Equipamentos desaparecidos
Outro problema verificado em vários municípios foi a não-localização de equipamentos e materiais adquiridos com recursos de programas federais. Em Colatina, Espírito Santo, quatro computadores com estabilizadores, quatro mesas e cinco cadeiras, que deveriam estar num dos quatro centros de inclusão digital do município, não foram localizados. Os equipamentos foram comprados com recursos do programa de inclusão digital, que destinou R$ 100 mil para essa finalidade.
Em São João do Meriti, Rio de Janeiro, os fiscais não conseguiram localizar alguns dos equipamentos comprados para aparelhar dez creches municipais, no valor total de R$ 199,3 mil. Em cinco escolas visitadas, foi constatada a ausência de bebedouro, fogão industrial, balança industrial mecânica, filmadoras, máquinas fotocopiadoras portáteis, além de mesas e cadeiras. Além disso, os aparelhos de ar condicionado adquiridos são de 18.000 BTUs, mas foram licitados os aparelhos de 20.000 BTUs.
Problemas na Saúde
Na área da saúde também foram constatadas várias irregularidades, desde falta de medicamentos básicos até desvios ou utilização indevida dos recursos. Em Goiatins, Tocantins, verificou-se que os serviços para a construção de 57 módulos sanitários ainda não haviam começado, mas o saldo da conta do convênio apresentava R$ 46,3 mil a menos do que o valor já repassado ao município pelo Ministério da Saúde. Dos R$ 81,2 mil repassados, restavam na conta R$ 34,9 mil. A prefeitura não apresentou documentos de despesas para comprovar os saques com cheques efetuados na conta e também não aplicou os recursos no mercado financeiro.

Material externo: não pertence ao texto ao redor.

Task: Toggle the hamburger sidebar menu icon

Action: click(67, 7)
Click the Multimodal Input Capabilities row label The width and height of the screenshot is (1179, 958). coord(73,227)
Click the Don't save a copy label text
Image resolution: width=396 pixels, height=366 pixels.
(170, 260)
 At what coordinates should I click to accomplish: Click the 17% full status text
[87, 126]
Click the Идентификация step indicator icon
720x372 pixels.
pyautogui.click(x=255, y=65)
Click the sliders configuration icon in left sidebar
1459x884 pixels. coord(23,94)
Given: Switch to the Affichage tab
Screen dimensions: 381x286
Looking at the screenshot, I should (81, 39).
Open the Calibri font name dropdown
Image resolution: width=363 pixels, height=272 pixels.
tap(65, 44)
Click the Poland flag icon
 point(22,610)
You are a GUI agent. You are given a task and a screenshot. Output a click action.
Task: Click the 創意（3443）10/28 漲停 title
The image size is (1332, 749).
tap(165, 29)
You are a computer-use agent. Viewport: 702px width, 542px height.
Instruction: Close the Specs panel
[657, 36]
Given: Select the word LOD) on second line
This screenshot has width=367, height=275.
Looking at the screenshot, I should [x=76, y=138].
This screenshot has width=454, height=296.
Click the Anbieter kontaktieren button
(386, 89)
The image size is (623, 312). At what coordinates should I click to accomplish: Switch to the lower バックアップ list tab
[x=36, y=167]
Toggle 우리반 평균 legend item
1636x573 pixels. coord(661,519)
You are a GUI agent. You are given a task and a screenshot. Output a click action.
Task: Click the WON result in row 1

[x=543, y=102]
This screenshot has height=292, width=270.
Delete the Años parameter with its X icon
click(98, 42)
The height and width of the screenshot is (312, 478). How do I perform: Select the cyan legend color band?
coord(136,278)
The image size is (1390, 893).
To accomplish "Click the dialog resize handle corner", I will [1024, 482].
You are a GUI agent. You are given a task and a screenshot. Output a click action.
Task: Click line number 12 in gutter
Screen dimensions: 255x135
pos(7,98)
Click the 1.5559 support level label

No município de Esmeraldas, Minas Gerais, a prefeitura paga curso de pós-graduação para servidora com recursos do Programa de Atenção Básica (PAB-Fixo). Durante cinco meses, o curso de pós-graduação da servidora Andreia Cássia de Souza Belo, no valor total de R$ 1.450,00, foi pago pela prefeitura. Em Canápolis, Bahia, a prefeitura utilizou notas fiscais frias, clonadas ou vencidas para comprovar gastos com medicamentos, no valor total de R$ 12 mil. Além disso, ainda em Canápolis as equipes do programa Saúde da Família não funcionaram no ano de 2003, mesmo com o recebimento de R$ R$ 103,6 mil, enviados pelo Ministério da Saúde.